**EXERCISE PROMPT:** Each entry in the block below needs to be copied out exactly.

___ SOURCE MATERIAL

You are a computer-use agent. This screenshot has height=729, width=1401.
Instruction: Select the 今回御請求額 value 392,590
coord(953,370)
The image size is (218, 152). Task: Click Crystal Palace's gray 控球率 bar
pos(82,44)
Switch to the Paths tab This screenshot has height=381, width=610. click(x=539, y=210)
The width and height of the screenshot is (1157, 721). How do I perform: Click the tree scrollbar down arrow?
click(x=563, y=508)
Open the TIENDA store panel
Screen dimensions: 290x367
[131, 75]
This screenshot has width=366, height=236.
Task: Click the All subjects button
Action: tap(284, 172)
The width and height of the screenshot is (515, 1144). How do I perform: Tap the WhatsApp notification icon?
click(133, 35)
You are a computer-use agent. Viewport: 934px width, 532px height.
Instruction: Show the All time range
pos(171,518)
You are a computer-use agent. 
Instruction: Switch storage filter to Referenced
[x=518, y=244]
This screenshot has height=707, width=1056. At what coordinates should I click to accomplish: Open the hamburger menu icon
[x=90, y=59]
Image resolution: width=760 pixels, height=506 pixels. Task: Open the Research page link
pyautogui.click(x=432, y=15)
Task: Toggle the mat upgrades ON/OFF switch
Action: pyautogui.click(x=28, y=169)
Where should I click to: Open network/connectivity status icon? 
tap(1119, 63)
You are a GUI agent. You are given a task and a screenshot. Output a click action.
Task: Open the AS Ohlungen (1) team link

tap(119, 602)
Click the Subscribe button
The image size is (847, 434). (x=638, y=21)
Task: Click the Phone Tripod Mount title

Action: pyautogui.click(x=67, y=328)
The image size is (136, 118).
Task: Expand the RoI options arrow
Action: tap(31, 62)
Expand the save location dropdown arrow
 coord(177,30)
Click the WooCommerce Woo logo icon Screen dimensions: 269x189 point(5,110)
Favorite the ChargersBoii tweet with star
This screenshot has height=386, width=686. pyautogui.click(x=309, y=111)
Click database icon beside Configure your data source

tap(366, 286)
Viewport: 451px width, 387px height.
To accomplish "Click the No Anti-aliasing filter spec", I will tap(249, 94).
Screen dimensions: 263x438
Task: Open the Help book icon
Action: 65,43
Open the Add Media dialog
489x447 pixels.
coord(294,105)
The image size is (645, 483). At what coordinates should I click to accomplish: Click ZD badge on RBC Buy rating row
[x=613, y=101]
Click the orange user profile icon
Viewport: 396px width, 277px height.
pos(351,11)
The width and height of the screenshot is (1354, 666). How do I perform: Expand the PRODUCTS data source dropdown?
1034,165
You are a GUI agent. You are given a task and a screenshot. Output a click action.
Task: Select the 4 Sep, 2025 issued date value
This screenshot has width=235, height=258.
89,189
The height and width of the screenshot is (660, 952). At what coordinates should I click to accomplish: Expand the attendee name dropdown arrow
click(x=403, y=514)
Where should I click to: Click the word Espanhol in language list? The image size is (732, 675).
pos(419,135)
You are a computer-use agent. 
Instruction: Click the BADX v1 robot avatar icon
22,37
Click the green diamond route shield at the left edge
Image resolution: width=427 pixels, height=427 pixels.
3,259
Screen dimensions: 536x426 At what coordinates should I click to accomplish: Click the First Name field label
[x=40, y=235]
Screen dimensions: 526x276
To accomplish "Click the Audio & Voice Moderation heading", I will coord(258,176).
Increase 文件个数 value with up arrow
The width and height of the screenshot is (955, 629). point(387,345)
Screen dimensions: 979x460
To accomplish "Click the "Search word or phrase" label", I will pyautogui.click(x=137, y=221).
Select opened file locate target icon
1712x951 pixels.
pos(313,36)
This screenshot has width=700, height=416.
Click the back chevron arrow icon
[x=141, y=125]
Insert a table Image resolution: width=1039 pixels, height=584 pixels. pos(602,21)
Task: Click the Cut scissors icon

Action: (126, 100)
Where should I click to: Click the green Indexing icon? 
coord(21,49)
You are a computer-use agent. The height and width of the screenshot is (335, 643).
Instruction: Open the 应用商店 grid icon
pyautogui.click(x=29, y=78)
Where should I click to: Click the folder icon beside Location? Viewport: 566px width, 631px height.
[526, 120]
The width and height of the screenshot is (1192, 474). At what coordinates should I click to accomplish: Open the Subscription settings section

______

**SOLUTION FOR THIS EXERCISE:**
You are a computer-use agent. This screenshot has height=729, width=1401.
Instruction: Select the 今回御請求額 value 392,590
coord(953,370)
The image size is (218, 152). Task: Click Crystal Palace's gray 控球率 bar
pos(82,44)
Switch to the Paths tab This screenshot has height=381, width=610. click(x=539, y=210)
The width and height of the screenshot is (1157, 721). How do I perform: Click the tree scrollbar down arrow?
click(x=563, y=508)
Open the TIENDA store panel
Screen dimensions: 290x367
[131, 75]
This screenshot has width=366, height=236.
Task: Click the All subjects button
Action: tap(284, 172)
The width and height of the screenshot is (515, 1144). How do I perform: Tap the WhatsApp notification icon?
click(133, 35)
You are a computer-use agent. Viewport: 934px width, 532px height.
Instruction: Show the All time range
pos(171,518)
You are a computer-use agent. 
Instruction: Switch storage filter to Referenced
[x=518, y=244]
This screenshot has height=707, width=1056. At what coordinates should I click to accomplish: Open the hamburger menu icon
[x=90, y=59]
Image resolution: width=760 pixels, height=506 pixels. Task: Open the Research page link
pyautogui.click(x=432, y=15)
Task: Toggle the mat upgrades ON/OFF switch
Action: pyautogui.click(x=28, y=169)
Where should I click to: Open network/connectivity status icon? 
tap(1119, 63)
You are a GUI agent. You are given a task and a screenshot. Output a click action.
Task: Open the AS Ohlungen (1) team link

tap(119, 602)
Click the Subscribe button
The image size is (847, 434). (x=638, y=21)
Task: Click the Phone Tripod Mount title

Action: pyautogui.click(x=67, y=328)
The image size is (136, 118).
Task: Expand the RoI options arrow
Action: tap(31, 62)
Expand the save location dropdown arrow
 coord(177,30)
Click the WooCommerce Woo logo icon Screen dimensions: 269x189 point(5,110)
Favorite the ChargersBoii tweet with star
This screenshot has height=386, width=686. pyautogui.click(x=309, y=111)
Click database icon beside Configure your data source

tap(366, 286)
Viewport: 451px width, 387px height.
To accomplish "Click the No Anti-aliasing filter spec", I will tap(249, 94).
Screen dimensions: 263x438
Task: Open the Help book icon
Action: 65,43
Open the Add Media dialog
489x447 pixels.
coord(294,105)
The image size is (645, 483). At what coordinates should I click to accomplish: Click ZD badge on RBC Buy rating row
[x=613, y=101]
Click the orange user profile icon
Viewport: 396px width, 277px height.
pos(351,11)
The width and height of the screenshot is (1354, 666). How do I perform: Expand the PRODUCTS data source dropdown?
1034,165
You are a GUI agent. You are given a task and a screenshot. Output a click action.
Task: Select the 4 Sep, 2025 issued date value
This screenshot has width=235, height=258.
89,189
The height and width of the screenshot is (660, 952). At what coordinates should I click to accomplish: Expand the attendee name dropdown arrow
click(x=403, y=514)
Where should I click to: Click the word Espanhol in language list? The image size is (732, 675).
pos(419,135)
You are a computer-use agent. 
Instruction: Click the BADX v1 robot avatar icon
22,37
Click the green diamond route shield at the left edge
Image resolution: width=427 pixels, height=427 pixels.
3,259
Screen dimensions: 536x426 At what coordinates should I click to accomplish: Click the First Name field label
[x=40, y=235]
Screen dimensions: 526x276
To accomplish "Click the Audio & Voice Moderation heading", I will coord(258,176).
Increase 文件个数 value with up arrow
The width and height of the screenshot is (955, 629). point(387,345)
Screen dimensions: 979x460
To accomplish "Click the "Search word or phrase" label", I will pyautogui.click(x=137, y=221).
Select opened file locate target icon
1712x951 pixels.
pos(313,36)
This screenshot has width=700, height=416.
Click the back chevron arrow icon
[x=141, y=125]
Insert a table Image resolution: width=1039 pixels, height=584 pixels. pos(602,21)
Task: Click the Cut scissors icon

Action: (126, 100)
Where should I click to: Click the green Indexing icon? 
coord(21,49)
You are a computer-use agent. The height and width of the screenshot is (335, 643).
Instruction: Open the 应用商店 grid icon
pyautogui.click(x=29, y=78)
Where should I click to: Click the folder icon beside Location? Viewport: 566px width, 631px height.
[526, 120]
The width and height of the screenshot is (1192, 474). At what coordinates should I click to accomplish: Open the Subscription settings section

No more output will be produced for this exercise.